= UBIGEO =

Coding system for geographical locations in Peru

UBIGEO (/es/) is the coding system for geographical locations (Spanish: Código Ubicacíon Geográfica) in Peru used by the National Institute of Statistics and Informatics (Spanish: Instituto Nacional de Estadística e Informática, INEI) to code the first-level administrative subdivision: regions (Spanish: regiones, singular: región), the second-level administrative subdivision: provinces (Spanish: provincias, singular: provincia) and the third-level administrative subdivision: districts (Spanish: distritos, singular: distrito).
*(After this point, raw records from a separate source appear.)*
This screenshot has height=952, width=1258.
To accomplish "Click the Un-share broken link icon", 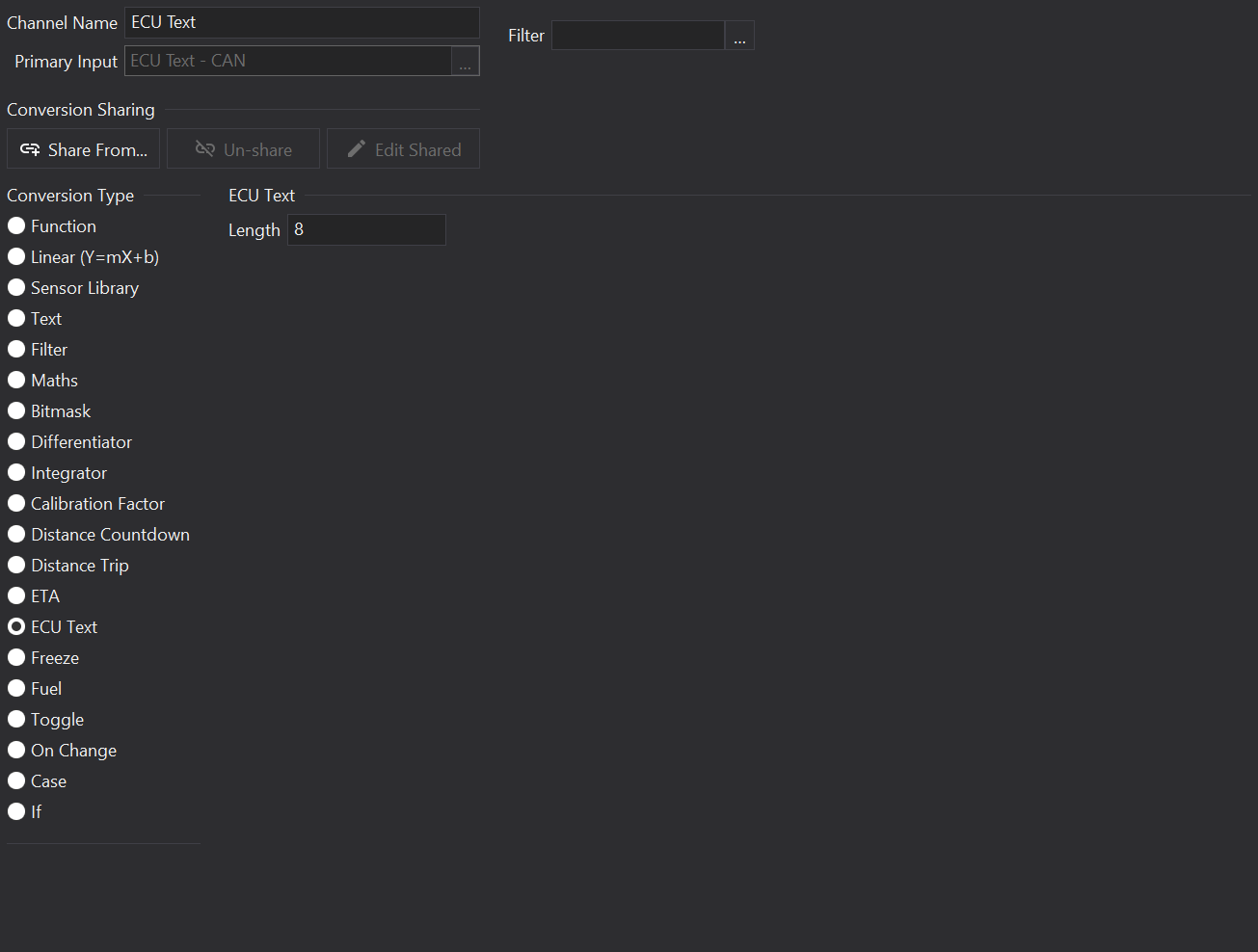I will (205, 148).
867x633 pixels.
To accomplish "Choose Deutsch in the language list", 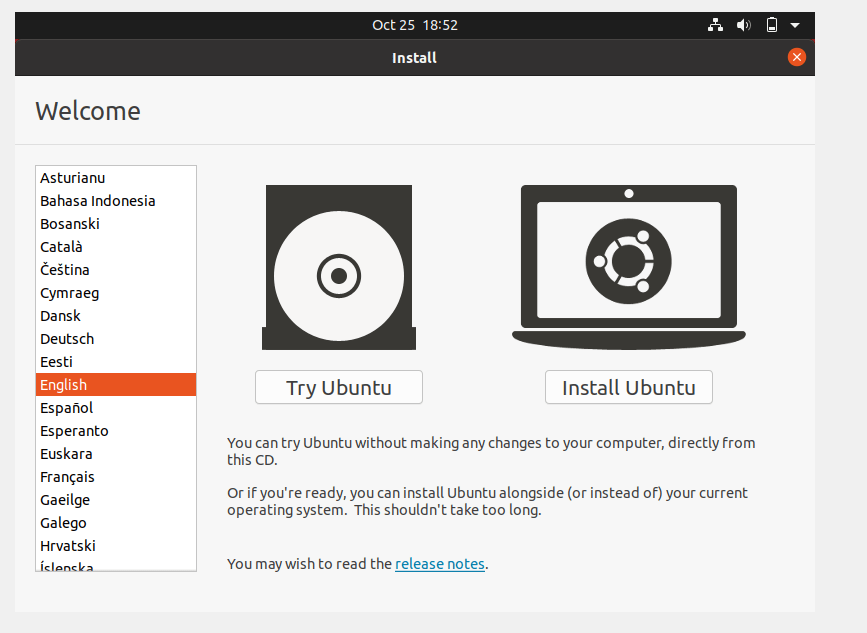I will [67, 339].
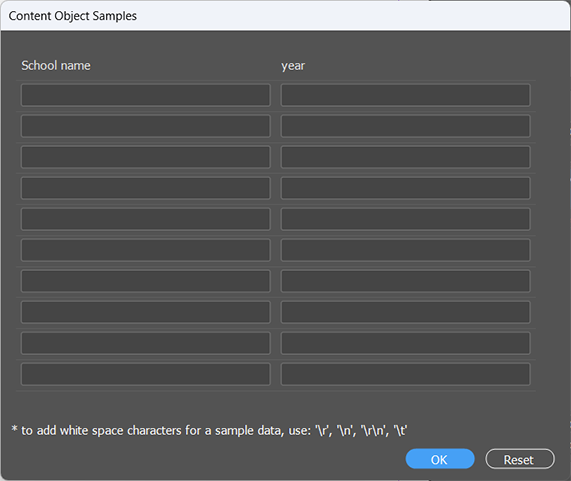
Task: Click the OK button
Action: (440, 459)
There are 1874 different ubigeos in Peru.

==Syntax==
The coding system uses two-digit numbers for each level of subdivision. The first level starts numbering at 01 for the Amazonas Region and continues in alphabetical order up to 25 for the Ucayali Region. Additional regions will be added to the end of the list, starting with the first available number.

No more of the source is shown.